**Reading text**
· · ·
It seems like siw (and rxe) needs this too lets see if Bernard likes it, and if
so it should probably go in a commonish header.

> struct rvt_cq_wc {
> 	/* index of next entry to fill */
> 	RDMA_ATOMIC_UAPI(__u32, head);
> 	/* index of next ib_poll_cq() entry */
> 	RDMA_ATOMIC_UAPI(__u32, tail);
> 
> 	/* these are actually size ibcq.cqe + 1 */
> 	struct ib_uverbs_wc uqueue[];
> };
> 
> Here is the use case of RDMA_READ_UAPI_ATOMIC macro  in cq.c file.
> The READ_ONCE will be applied for any read on the indices of mmaped
> to user space.

> if (cq->ip) {
> 		u_wc = cq->queue;
> 		uqueue = &u_wc->uqueue[0];
> 		head = RDMA_READ_UAPI_ATOMIC(u_wc->head);
> 		tail = RDMA_READ_UAPI_ATOMIC(u_wc->tail);
> 	} else {
> 		k_wc = cq->kqueue;
> 		kqueue = &k_wc->kqueue[0];
> 		head = k_wc->head;
> 		tail = k_wc->tail;
> 	}
> 
> 
> >Same story for WRITE_ONCE.
> 
> Here is the usage for RDMA_WRITE_UAPI_ATOMIC macro. For cq enter, we
> kept smp_wmb() in the code as it is now and we didn't adopt it into
> this macro. This macro Is meant for compile barrier.
· · ·
**Dataset entries**

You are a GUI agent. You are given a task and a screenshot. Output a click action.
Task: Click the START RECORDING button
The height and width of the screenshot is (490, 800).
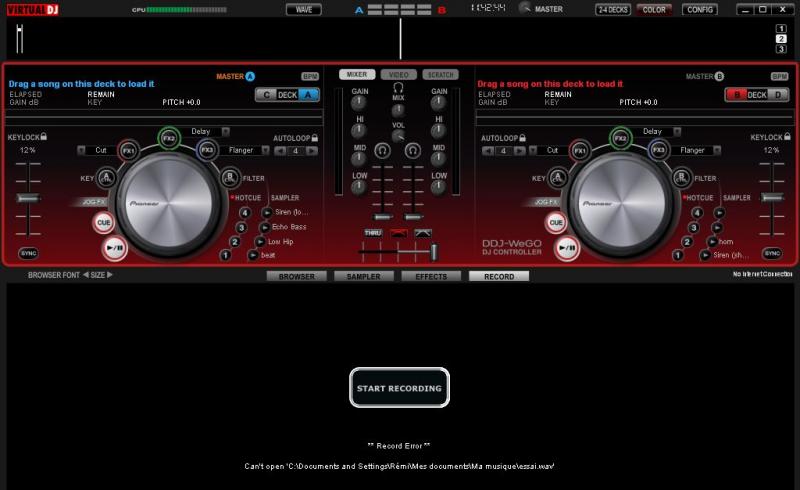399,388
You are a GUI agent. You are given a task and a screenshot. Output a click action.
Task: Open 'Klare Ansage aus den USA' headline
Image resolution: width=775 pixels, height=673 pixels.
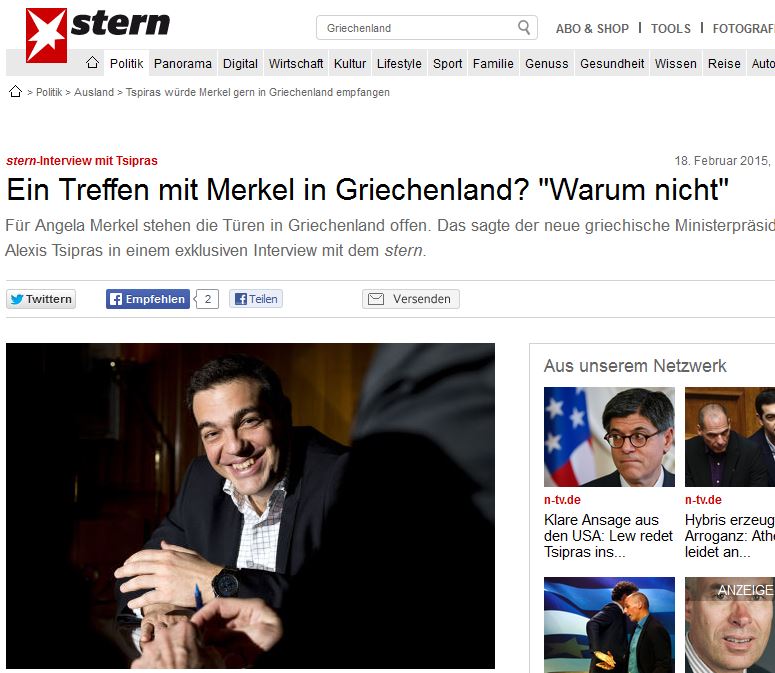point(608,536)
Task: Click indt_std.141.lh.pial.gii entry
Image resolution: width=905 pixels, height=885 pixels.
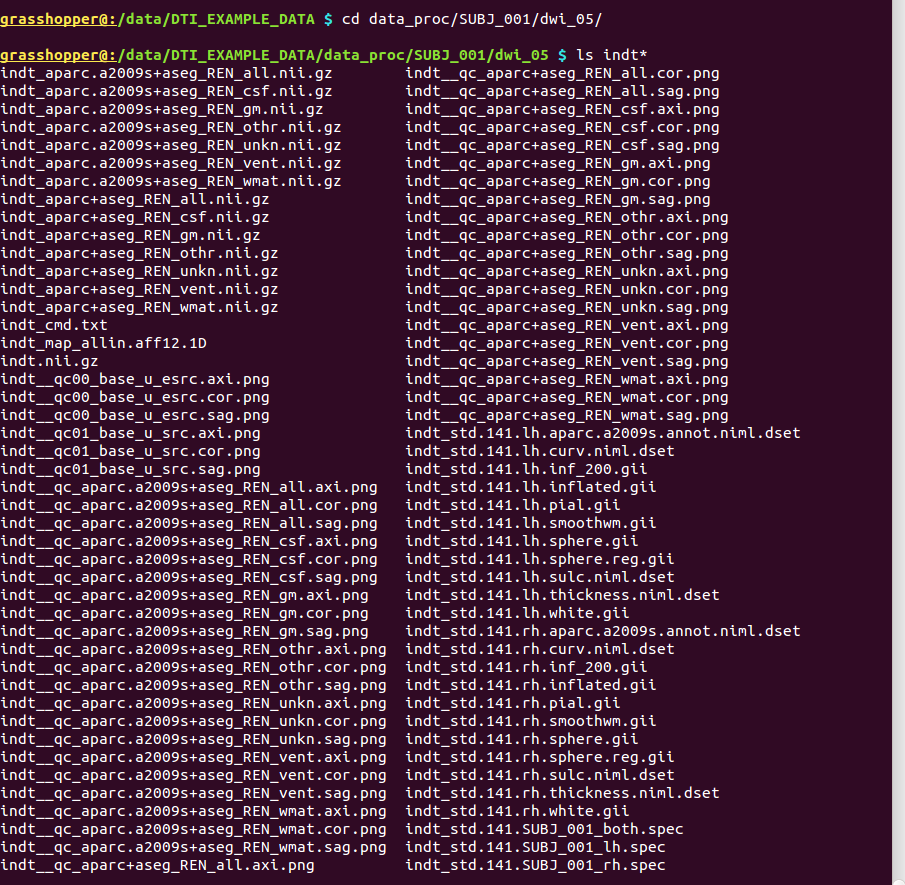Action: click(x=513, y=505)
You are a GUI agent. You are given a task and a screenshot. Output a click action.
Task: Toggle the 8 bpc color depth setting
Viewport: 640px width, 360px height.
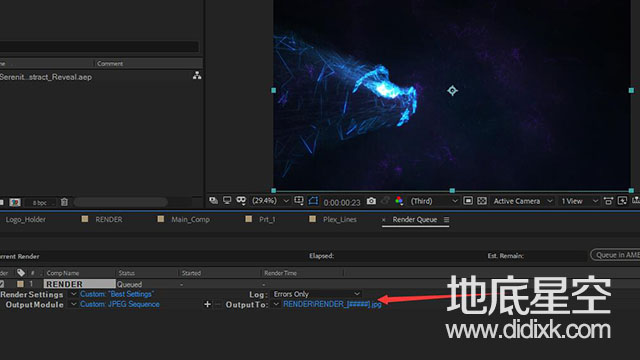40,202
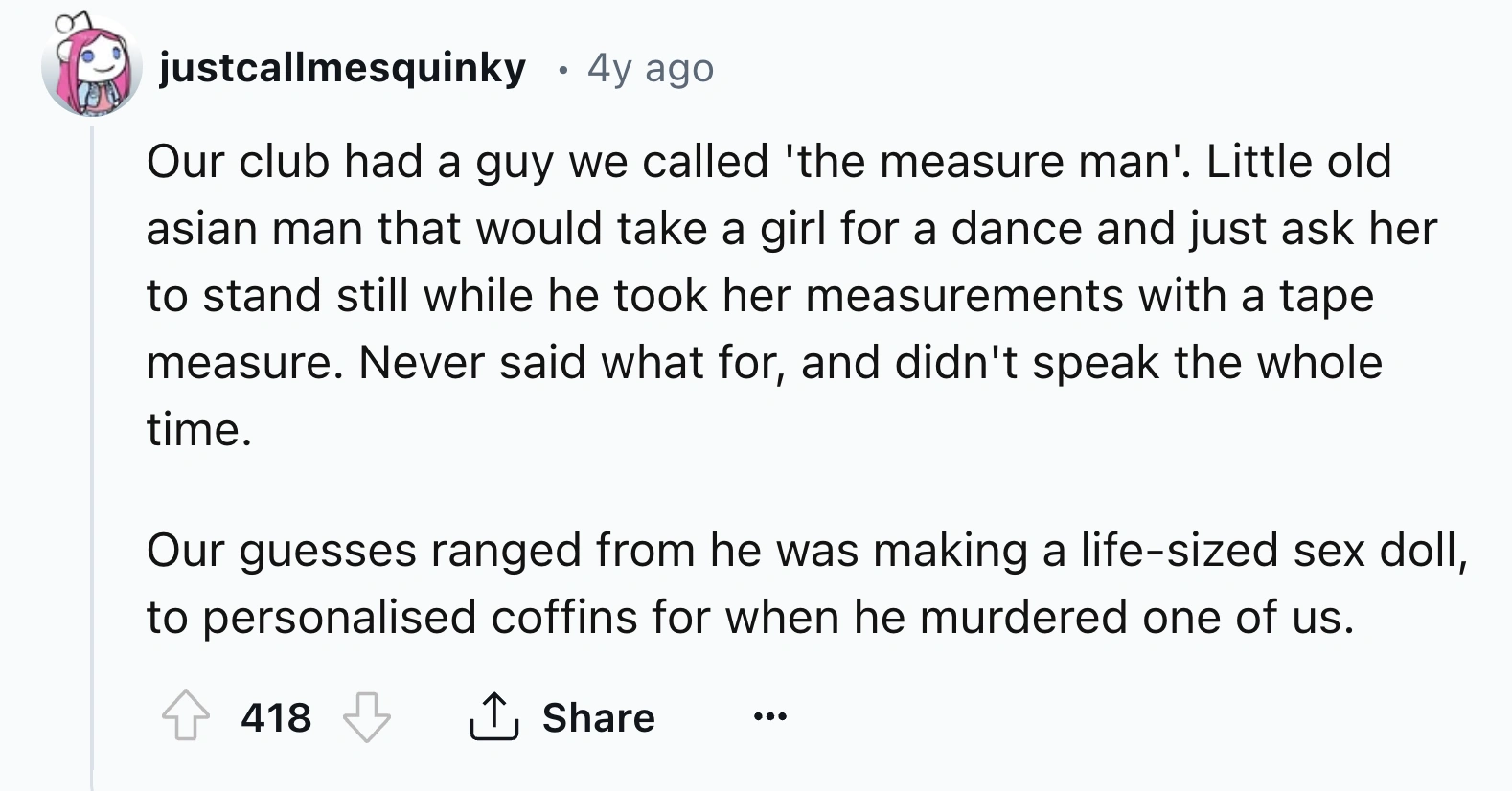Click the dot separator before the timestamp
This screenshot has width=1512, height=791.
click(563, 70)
· · ·
**What is required**
Copy out the entire text on the RDMA_ATOMIC_UAPI and RDMA_READ_UAPI_ATOMIC macros word for word, keeping every line and symbol.

**The solution**
It seems like siw (and rxe) needs this too lets see if Bernard likes it, and if
so it should probably go in a commonish header.

> struct rvt_cq_wc {
> 	/* index of next entry to fill */
> 	RDMA_ATOMIC_UAPI(__u32, head);
> 	/* index of next ib_poll_cq() entry */
> 	RDMA_ATOMIC_UAPI(__u32, tail);
> 
> 	/* these are actually size ibcq.cqe + 1 */
> 	struct ib_uverbs_wc uqueue[];
> };
> 
> Here is the use case of RDMA_READ_UAPI_ATOMIC macro  in cq.c file.
> The READ_ONCE will be applied for any read on the indices of mmaped
> to user space.

> if (cq->ip) {
> 		u_wc = cq->queue;
> 		uqueue = &u_wc->uqueue[0];
> 		head = RDMA_READ_UAPI_ATOMIC(u_wc->head);
> 		tail = RDMA_READ_UAPI_ATOMIC(u_wc->tail);
> 	} else {
> 		k_wc = cq->kqueue;
> 		kqueue = &k_wc->kqueue[0];
> 		head = k_wc->head;
> 		tail = k_wc->tail;
> 	}
> 
> 
> >Same story for WRITE_ONCE.
> 
> Here is the usage for RDMA_WRITE_UAPI_ATOMIC macro. For cq enter, we
> kept smp_wmb() in the code as it is now and we didn't adopt it into
> this macro. This macro Is meant for compile barrier.